● GIVEN PASSAGE:
= = = =

Tuesday, November 6, 2007 - 9:25 AM
173-1

Determining Spatial and Temporal Processes from Georeferenced Sampling and Land Surface Observations.

Ole Wendroth, University of Kentucky, Department of Plant & Soil Sciences, Ag-Sci. North N-122M, Lexington, KY 40546-0091

What information do we gain from random sampling, and what knowledge do we benefit from systematic sampling in space and time paying attention to the spatial and temporal continuity of observations and their covariance behavior? What questions are relevant in experiments without any treatment? How can we install an experiment without any treatments? What are the analytical tools and opportunities for diagnosing “on-site” processes in the landscape, in a farmer’s field, in a plot, within a soil profile, and even within a section of the rhizosphere? Is variation bad? What is the range of representation of an individual observation in space or time? How can field observations taken at different distances, extents, and over different domains be related to each other? The objective of this contribution is to provide answers to these questions based on applied examples of experimental data collected at various spatial and temporal scales. Data on soil chemical and physical properties, biomass and plant yield are analysed in different ways, i.e., on one hand as randomly taken samples, and on the other hand as measurements that were georeferenced and therefore allow to calculate their range of spatial and temporal representation. The impact of sampling scale and data aggregation of soil water content measurements and their spatial relations to other soil properties is discussed. Temporal stability of remote sensing data reflecting the spatial pattern of biomass development in farmers’ fields is quantified, and analytical opportunities presented how to determine crop status and yield relations for prediction purposes. Rather than laying out treatments randomly in experimental fields, treatments can be arranged in a continuously changing pattern across the landscape. In this case, frequency domain based methods allow decomposing cyclic variation components. Georeferenced sampling and appropriate analytical techniques improve the understanding of on-site biogeochemical and physical processes.

= = = =

● YOUR INSTRUCTIONS:
Reproduce the full abstract on georeferenced sampling and land surface observations, character for character. The items here aren't needed for anything.

Dataset records
= = = =

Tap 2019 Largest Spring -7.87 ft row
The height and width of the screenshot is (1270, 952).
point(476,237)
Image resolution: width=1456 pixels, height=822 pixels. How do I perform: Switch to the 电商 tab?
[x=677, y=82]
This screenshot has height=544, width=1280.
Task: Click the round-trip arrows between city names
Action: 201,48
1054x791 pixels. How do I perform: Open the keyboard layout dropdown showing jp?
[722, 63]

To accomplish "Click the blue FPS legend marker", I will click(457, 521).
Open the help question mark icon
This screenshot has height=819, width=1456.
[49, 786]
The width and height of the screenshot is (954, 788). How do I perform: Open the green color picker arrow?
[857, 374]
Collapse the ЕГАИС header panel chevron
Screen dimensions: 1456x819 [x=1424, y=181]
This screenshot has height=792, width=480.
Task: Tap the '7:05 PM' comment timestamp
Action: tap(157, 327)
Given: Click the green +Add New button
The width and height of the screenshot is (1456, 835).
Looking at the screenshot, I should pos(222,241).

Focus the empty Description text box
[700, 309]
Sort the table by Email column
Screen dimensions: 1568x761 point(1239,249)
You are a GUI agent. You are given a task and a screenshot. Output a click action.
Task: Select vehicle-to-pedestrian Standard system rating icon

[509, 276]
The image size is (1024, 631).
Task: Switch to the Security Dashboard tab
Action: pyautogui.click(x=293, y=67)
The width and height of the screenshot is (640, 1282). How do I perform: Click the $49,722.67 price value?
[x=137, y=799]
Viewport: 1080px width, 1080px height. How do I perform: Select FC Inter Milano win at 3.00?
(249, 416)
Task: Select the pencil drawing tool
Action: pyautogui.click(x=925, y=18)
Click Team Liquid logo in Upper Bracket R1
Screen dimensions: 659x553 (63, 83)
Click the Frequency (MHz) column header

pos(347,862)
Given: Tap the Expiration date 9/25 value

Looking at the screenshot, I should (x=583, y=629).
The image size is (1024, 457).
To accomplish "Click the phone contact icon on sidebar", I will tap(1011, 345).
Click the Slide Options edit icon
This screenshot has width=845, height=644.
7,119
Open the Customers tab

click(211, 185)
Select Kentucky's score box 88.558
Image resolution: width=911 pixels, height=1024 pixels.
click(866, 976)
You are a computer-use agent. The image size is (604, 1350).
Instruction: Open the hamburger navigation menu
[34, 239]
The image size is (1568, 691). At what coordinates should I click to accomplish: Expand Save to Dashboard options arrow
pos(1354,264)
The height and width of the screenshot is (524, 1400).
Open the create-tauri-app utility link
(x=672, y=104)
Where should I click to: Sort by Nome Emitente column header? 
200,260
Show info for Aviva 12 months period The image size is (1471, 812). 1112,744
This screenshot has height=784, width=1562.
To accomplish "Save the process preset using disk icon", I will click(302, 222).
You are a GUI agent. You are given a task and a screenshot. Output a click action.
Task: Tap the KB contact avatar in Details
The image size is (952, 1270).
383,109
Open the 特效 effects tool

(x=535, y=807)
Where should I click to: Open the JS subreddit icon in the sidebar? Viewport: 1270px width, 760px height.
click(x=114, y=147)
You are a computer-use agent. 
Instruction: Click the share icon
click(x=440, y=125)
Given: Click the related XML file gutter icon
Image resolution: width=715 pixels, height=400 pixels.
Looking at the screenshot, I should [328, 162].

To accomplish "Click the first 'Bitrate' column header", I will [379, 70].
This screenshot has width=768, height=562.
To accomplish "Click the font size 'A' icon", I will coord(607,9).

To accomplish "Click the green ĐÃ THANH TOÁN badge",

= = = =

● PROBLEM SOLUTION:
Tuesday, November 6, 2007 - 9:25 AM
173-1

Determining Spatial and Temporal Processes from Georeferenced Sampling and Land Surface Observations.

Ole Wendroth, University of Kentucky, Department of Plant & Soil Sciences, Ag-Sci. North N-122M, Lexington, KY 40546-0091

What information do we gain from random sampling, and what knowledge do we benefit from systematic sampling in space and time paying attention to the spatial and temporal continuity of observations and their covariance behavior? What questions are relevant in experiments without any treatment? How can we install an experiment without any treatments? What are the analytical tools and opportunities for diagnosing “on-site” processes in the landscape, in a farmer’s field, in a plot, within a soil profile, and even within a section of the rhizosphere? Is variation bad? What is the range of representation of an individual observation in space or time? How can field observations taken at different distances, extents, and over different domains be related to each other? The objective of this contribution is to provide answers to these questions based on applied examples of experimental data collected at various spatial and temporal scales. Data on soil chemical and physical properties, biomass and plant yield are analysed in different ways, i.e., on one hand as randomly taken samples, and on the other hand as measurements that were georeferenced and therefore allow to calculate their range of spatial and temporal representation. The impact of sampling scale and data aggregation of soil water content measurements and their spatial relations to other soil properties is discussed. Temporal stability of remote sensing data reflecting the spatial pattern of biomass development in farmers’ fields is quantified, and analytical opportunities presented how to determine crop status and yield relations for prediction purposes. Rather than laying out treatments randomly in experimental fields, treatments can be arranged in a continuously changing pattern across the landscape. In this case, frequency domain based methods allow decomposing cyclic variation components. Georeferenced sampling and appropriate analytical techniques improve the understanding of on-site biogeochemical and physical processes.